マクドナルドがナンバーワンであり続ける理由は、「人を大切にする」という哲学をしっかり持っていること。例えば社長でいうと、藤田田(注、日本マクドナルドの創業者)、八木康行(注、マクドナルド元社長)、原田泳幸(現社長兼会長)と、全然違うタイプの社長がいるし、店長や上司でもいろんなタイプの人がいます。

人を大切にするからナンバーワン

キャリアでいうと、藤田さんと、八木さんはもともとマクドナルドの人だけど、原田さんは外食産業を知らない人です。原田さんも大改革いっぱいやって、組織をほとんど変えたけど、絶対に変えなかったところは、“マクドナルドは人を大切にするから、外食産業ナンバーワンだ”という哲学です。このことを原田さんは一瞬で見抜いていました。

――マクドナルドの強みは人材力にあると指摘する業界関係者は多い。何が違うのでしょうか

根本はトレーニングシステムがしっかりしている点です。採用したアルバイトに1日目に何を教えるか、2日目に何を教えるかときて、30日間でどこまで教えなければならないかまで決まっている。採用して30日たった時には、「もうこれで一人前ですね」というセレモニーもやります。
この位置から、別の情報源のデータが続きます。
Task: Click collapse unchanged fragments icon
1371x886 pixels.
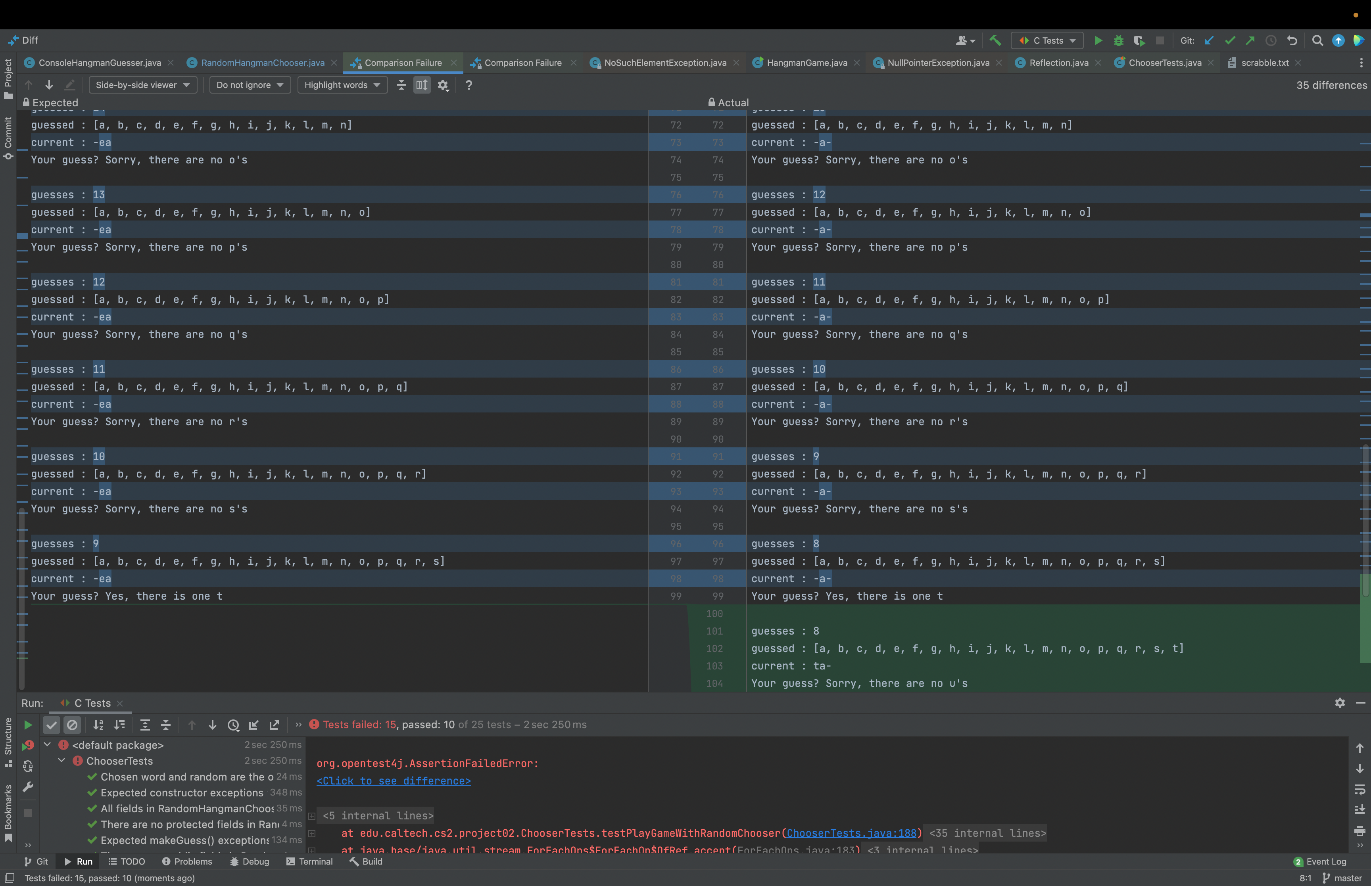Action: click(401, 85)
アルバイトのマネージャーとなるにはリーダーシップとマネージメントの実践を店舗で研修し、本社にある研修施設「ハンバーガー大学」で時給をもらいながら、無料で5日間の講座が受ける必要があります。

アルバイトだけじゃなく、新入社員や店長になる前の社員、店長、スーパーバイザー、統括スーパーバイザー、部長になっても、ハンバーガー大学で継続的に学び続ける仕組みになっています。マクドナルドに勤めていた頃は、正直にいえば「今日は研修に行かなきゃいけないのか」と思うこともありましたが、こうして外に出てみると社員やアルバイトにここまで手間とお金をかけて研修するなんてあり得ない話です。

人を育てるためのすべてが、マックにはある

――マクドナルドは「マニュアルの会社」だというイメージがあります

多くの人はマニュアルがあったら、理念や哲学は不要だと勘違いしている。マニュアルは業者に作らせたり、他社のものをコピーすればいいが、そういったマニュアルは誰も使いこなせない。マニュアルがあって、それを活かすためのトレーニングシステムがあって、そのトレーニングシステムを活かすための採用プロセスがあるというように、全部つながっていないと機能しない。

マクドナルドにはマニュアルも研修も、理念も哲学も全部ある。マクドナルドはちゃんと「採用」、「マニュアル」、「トレーニングシステム」。この3つが完全に結びついている。これがマクドナルドの強みとなっており、他社が真似できない点でしょう。